Segment Start: INFORMATION PROVIDED
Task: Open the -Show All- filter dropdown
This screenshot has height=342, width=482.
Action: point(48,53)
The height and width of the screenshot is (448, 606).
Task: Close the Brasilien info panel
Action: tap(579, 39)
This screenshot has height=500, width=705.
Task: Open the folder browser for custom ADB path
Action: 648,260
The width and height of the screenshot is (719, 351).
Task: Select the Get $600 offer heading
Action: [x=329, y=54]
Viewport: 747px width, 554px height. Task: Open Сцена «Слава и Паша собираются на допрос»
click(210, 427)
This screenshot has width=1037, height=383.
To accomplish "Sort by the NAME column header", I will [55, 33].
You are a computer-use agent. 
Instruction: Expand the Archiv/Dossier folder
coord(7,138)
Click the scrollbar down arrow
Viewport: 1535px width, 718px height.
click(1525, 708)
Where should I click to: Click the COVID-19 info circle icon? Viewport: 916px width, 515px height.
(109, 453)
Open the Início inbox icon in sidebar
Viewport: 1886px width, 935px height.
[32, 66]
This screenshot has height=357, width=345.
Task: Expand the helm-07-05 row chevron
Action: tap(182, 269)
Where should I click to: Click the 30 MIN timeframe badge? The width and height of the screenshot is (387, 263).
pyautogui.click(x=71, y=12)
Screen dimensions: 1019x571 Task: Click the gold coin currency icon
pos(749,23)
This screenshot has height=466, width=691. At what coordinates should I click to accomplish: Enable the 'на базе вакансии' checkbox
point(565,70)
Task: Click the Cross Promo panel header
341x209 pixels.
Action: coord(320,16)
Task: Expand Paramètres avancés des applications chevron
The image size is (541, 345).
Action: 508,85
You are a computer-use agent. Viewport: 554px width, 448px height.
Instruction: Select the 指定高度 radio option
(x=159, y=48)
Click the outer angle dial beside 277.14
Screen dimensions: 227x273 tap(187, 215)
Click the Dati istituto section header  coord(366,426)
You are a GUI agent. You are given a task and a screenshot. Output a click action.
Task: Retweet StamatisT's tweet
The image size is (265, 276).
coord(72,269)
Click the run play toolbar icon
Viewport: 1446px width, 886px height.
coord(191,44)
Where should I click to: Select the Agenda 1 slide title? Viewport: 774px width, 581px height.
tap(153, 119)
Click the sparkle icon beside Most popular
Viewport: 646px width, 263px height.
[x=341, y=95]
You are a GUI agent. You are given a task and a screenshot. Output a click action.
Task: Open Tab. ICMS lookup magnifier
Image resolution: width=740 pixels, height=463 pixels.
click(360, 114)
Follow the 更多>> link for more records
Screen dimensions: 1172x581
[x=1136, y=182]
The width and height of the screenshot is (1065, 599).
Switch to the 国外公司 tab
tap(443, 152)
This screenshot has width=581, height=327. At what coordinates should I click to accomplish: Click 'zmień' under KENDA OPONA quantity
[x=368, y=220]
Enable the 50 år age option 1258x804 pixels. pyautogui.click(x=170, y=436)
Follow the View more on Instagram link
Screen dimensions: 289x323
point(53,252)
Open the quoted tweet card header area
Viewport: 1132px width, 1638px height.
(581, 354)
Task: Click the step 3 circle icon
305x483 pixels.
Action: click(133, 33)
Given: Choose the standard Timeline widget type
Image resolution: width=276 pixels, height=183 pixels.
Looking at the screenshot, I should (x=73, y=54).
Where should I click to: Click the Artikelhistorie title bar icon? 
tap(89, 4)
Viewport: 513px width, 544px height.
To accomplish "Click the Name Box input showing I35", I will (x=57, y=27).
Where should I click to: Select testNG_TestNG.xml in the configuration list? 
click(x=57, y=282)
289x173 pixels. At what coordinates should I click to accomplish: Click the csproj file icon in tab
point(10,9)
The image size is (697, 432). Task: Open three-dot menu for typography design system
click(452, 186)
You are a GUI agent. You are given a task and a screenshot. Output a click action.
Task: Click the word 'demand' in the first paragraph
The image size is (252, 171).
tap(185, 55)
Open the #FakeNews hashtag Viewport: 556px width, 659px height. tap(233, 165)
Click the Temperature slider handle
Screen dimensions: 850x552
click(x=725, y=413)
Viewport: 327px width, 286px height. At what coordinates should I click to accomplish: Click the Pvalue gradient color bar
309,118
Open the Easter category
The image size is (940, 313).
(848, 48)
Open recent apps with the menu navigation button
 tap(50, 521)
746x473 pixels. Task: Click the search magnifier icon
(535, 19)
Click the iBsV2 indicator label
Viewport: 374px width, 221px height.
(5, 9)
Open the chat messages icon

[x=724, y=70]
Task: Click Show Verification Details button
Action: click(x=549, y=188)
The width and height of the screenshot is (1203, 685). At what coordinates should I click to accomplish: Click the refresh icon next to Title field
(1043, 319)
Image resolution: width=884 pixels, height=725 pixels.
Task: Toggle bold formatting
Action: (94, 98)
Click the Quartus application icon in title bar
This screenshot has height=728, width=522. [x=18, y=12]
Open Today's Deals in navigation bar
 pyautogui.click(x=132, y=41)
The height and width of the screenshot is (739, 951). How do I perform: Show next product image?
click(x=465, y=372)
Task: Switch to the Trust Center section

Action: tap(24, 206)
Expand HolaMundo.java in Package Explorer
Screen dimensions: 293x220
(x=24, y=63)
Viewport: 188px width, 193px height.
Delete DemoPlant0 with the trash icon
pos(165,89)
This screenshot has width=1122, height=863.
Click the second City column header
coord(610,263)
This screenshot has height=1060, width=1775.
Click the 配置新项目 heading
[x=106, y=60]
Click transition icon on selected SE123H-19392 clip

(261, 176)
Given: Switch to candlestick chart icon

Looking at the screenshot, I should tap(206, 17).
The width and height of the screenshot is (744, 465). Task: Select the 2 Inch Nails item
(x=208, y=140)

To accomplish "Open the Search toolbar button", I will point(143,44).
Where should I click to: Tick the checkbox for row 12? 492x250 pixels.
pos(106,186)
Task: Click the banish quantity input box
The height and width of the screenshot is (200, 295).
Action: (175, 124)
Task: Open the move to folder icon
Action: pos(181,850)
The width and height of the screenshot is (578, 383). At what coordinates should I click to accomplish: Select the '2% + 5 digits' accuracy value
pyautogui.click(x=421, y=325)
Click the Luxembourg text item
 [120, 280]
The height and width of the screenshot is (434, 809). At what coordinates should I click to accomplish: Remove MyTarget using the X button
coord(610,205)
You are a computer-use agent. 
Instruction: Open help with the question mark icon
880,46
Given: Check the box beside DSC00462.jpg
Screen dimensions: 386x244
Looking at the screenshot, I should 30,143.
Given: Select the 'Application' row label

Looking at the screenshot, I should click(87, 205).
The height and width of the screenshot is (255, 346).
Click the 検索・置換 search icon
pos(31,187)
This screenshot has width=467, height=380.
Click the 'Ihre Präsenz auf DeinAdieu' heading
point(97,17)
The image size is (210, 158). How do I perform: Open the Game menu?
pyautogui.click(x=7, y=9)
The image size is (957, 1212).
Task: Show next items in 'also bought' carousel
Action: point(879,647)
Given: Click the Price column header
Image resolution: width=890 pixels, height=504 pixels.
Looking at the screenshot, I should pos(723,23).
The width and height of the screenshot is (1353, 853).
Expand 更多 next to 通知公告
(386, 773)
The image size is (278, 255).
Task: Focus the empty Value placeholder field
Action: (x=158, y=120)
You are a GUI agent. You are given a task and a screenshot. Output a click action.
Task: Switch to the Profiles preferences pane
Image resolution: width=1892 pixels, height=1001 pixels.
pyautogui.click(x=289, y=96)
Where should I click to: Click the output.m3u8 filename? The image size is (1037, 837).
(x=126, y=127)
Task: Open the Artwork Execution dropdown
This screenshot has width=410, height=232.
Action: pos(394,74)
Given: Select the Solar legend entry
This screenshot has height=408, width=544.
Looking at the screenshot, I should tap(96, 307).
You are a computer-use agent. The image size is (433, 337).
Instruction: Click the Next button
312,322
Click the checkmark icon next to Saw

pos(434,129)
Segment End: INFORMATION PROVIDED
TASK DESCRIPTION
Every line holding the string "dropdown" should be copied here, so please find those lines in the data.

SOLUTION TO THIS PROBLEM
Task: Open the -Show All- filter dropdown
Task: Open the Artwork Execution dropdown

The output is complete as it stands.